Select Committee on Transport Minutes of Evidence


Examination of Witnesses (Questions 340 - 359)

WEDNESDAY 14 DECEMBER 2005

MS KAREN BUCK MP AND MR MIKE TALBOT

  Q340  Graham Stringer: I am sorry if I was not clear enough. I am asking beyond that. I am asking whether there should be more or less total discretion for local authorities to choose the fine they set.

  Mr Talbot: To date certainly we have tried to maintain a consistency across the country in terms of the levels but still providing a degree of choice and that seems to have worked reasonably effectively.

  Q341  Graham Stringer: So if Birmingham came along and said, "We've got a big problem with people parking illegally and the fines do not seem to be deterring it, we want to up it to £250," you would consider that, would you?

  Ms Buck: I certainly do not think it is anything that is under consideration at the moment.

  Q342  Graham Stringer: There is a different policy in London compared to the rest of the country on parking on the pavements. Do you think it is satisfactory that there is a different policy between London and the rest of the country?

  Ms Buck: There are very clear differences between inner-London in particular and most other parts of the country in terms of the demand.

  Mr Talbot: The schemes in London which prevent any parking on the pavement unless otherwise signed are certainly different from most parts of the country, although there are one or two local Acts which have the same effect in one or two areas. We have looked at this from time to time and the problem has always been that if you define no parking on the footway or the verge in all other circumstances except where signed it would not be enforced. The problem that we always ran into when it was considered before and it still remains is that it is really not something that is effectively enforceable across the whole country as there is a diverse range of circumstances. What local authorities that have parking enforcement powers themselves can do is to define for themselves areas where parking on the pavement is not appropriate, so they can deal with it in a local sense and that is what we have encouraged authorities to do.

  Q343  Clive Efford: Are you satisfied with the extent of external scrutiny of local authority parking departments?

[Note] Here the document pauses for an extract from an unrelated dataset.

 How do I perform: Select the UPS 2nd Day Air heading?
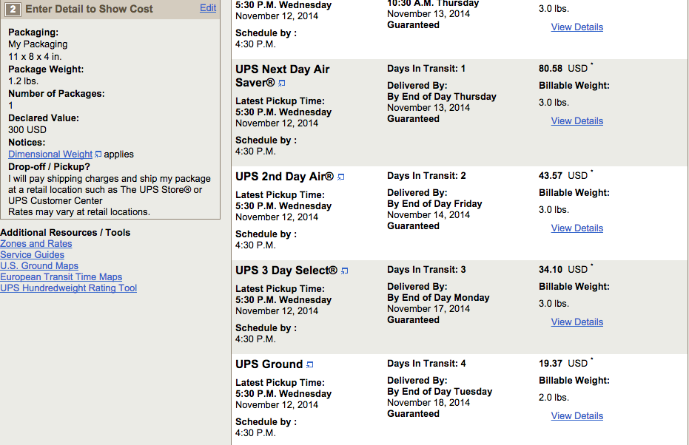(x=284, y=177)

  Ms Buck: The scrutiny comes from a number of different sources and the Ombudsman is clearly one. In terms of the financial scrutiny of local authorities and the extent to which the revenue is spent on the purposes that are defined, that is open to financial scrutiny. I think there are a range of powers that are available to ensure that those policies and practices are right. There are a number of areas of policy in which this is, rightly, something for which local authorities are accountable to their own electorates.

  Q344  Clive Efford: Do you think they are adequate? Are you concerned that some parking enforcement officers have pressures put on them to raise revenues and, if so, what sort of measures do you think you could put in place to prevent that happening?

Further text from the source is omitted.